News & Commentary

August 29, 2021

Nikita Rumsey

Nikita Rumsey is a student at Harvard Law School.

Hurricane Ida, now a Category 4 storm, is expected to make landfall in Louisiana today, on the sixteenth anniversary of Hurricane Katrina. The storm’s trajectory includes New Orleans in its path and will present a test of the 350 miles of infrastructural protections built up around the city in the years following the devastation from Katrina in 2005. In addition, since city hospitals are already strained by the resurgence of the Covid-19 Delta variant, there is added concern about New Orleans’ capacity to handle a possible surge in patients in worst case scenarios of hurricane impact. Indeed, the Times reported that daily deaths from Covid-19 reached their highest levels in Louisiana last week. While the overall impact of storm surge from Ida is expected to be somewhat less severe than that from Katrina, Ida’s winds and rain are predicted to exceed those from Katrina, stoking fears among experts about wind-related damage and flash flooding. In anticipation of the storm, the New Orleans mayor asked for voluntary evacuations and urged residents to flee by Saturday to avoid the brunt of the storm.

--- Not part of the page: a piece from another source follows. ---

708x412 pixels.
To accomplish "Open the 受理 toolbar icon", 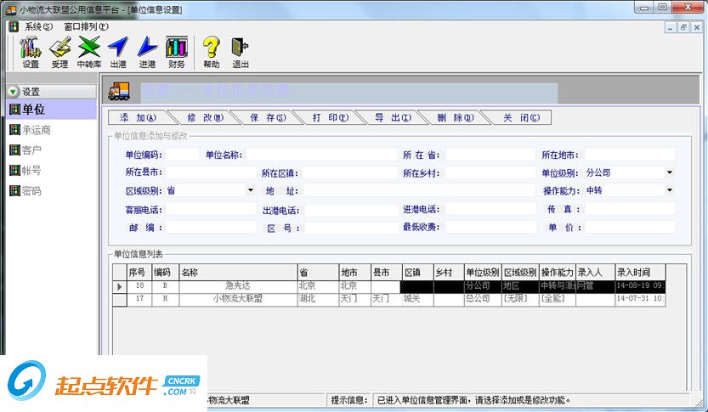I will click(59, 51).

Meanwhile, with the monumental $3.5 billion budget resolution moving through Congress, the Times reported on one of its lesser known components: Democrats’ proposal to provide dental care to tens of millions of Americans who cannot afford it by adding dental benefits to Medicare. The Times noted that this would be among the largest changes to Medicare since its 1965 creation, but will need to overcome resistance from dentists themselves, who are concerned about potential hits to dental income from Medicare’s lower prices. The American Dental Association, which lobbied to exclude dental care from Medicare coverage in 1965, has instead advocated for a limited dental benefit that would only be offered to poorer patients, and which would be offered by private insurers and included in its own special part of Medicare. Yet the full benefit proposal has near universal support among Democrats in Washington and is backed by many consumer and health industry groups, and according to one recent survey enjoys 84% of Americans’ approval. Indeed, despite the relatively high cost of the measure—the cost estimate for a version passed by the House in 2019 was $238 billion over 5 years—research has increasingly shown a clear link between dental and overall health, making the case that, as Senator Bernie Sanders has stated, “dental care must be part of any serious health care program in the United States.”

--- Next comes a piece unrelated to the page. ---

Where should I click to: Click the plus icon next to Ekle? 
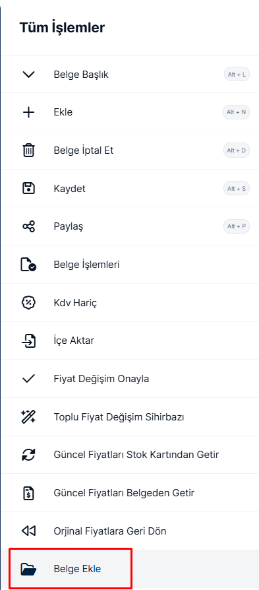28,112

In other news, the new Democratic majority on the National Labor Relations Board was cemented this weekend when David Prouty was sworn in as the fifth and final member, replacing William Emanuel (R), whose term ended this Friday. As Bloomberg noted, with a 3-2 majority taking effect, the Biden Board is likely to hit the ground running and is “expected to issue decisions that will help unions win elections, loosen restrictions on expressing support for labor in the workplace, and tighten joint employment standards, among a host of other potential changes.” Yet as management-side attorney Emanuel vacated his seat this week, reports emerged that he was subject to a probe by the U.S. Department of Justice over possible ethics violations, namely allegations that Emanuel had improperly participated in several Board cases involving companies in which he owned stock. According to Bloomberg, the DOJ decided not to pursue the case, which essentially put the matter back before the Board itself, which now must decide how to handle the four prior rulings in which NLRB Inspector General David Berry has determined that Emanuel had a conflict of interest that should have required his recusal.

On another note, the Times published a guest essay this week which considered how China’s “lie flat” movement and the U.S.’s labor shortage may be symptoms of a greater movement away from the “false idol” of work. In China, a 31-year old former factory worker’s social media post, which claimed resistance in choosing a slow lifestyle of leisure and odd-jobs to get by, quickly went viral and spawned discussions over the possible consequences of China’s hyper-competitive “996” work culture. Yet Cassady Rosenblum, a writer and podcast host who herself decided to “lie flat” at her parents’ home in West Virginia after quitting her job at NPR earlier this year, sees expressions of a similar discontent between China’s tangping movement and recent trends among U.S. workers, including both this summer’s record shortfall of workers willing to take starvation-wage jobs as well as the laments of Goldman Sachs analysts with self-described “inhumane” working conditions. Indeed, while Rosenblum notes that there is immense privilege in lying flat and acknowledges the obvious necessity of making a living, she writes that “[w]hile jobs are sustenance, careers are altars upon which all else is sacrificed,” and urges readers to have a rest and, if available, sit on a porch for a while.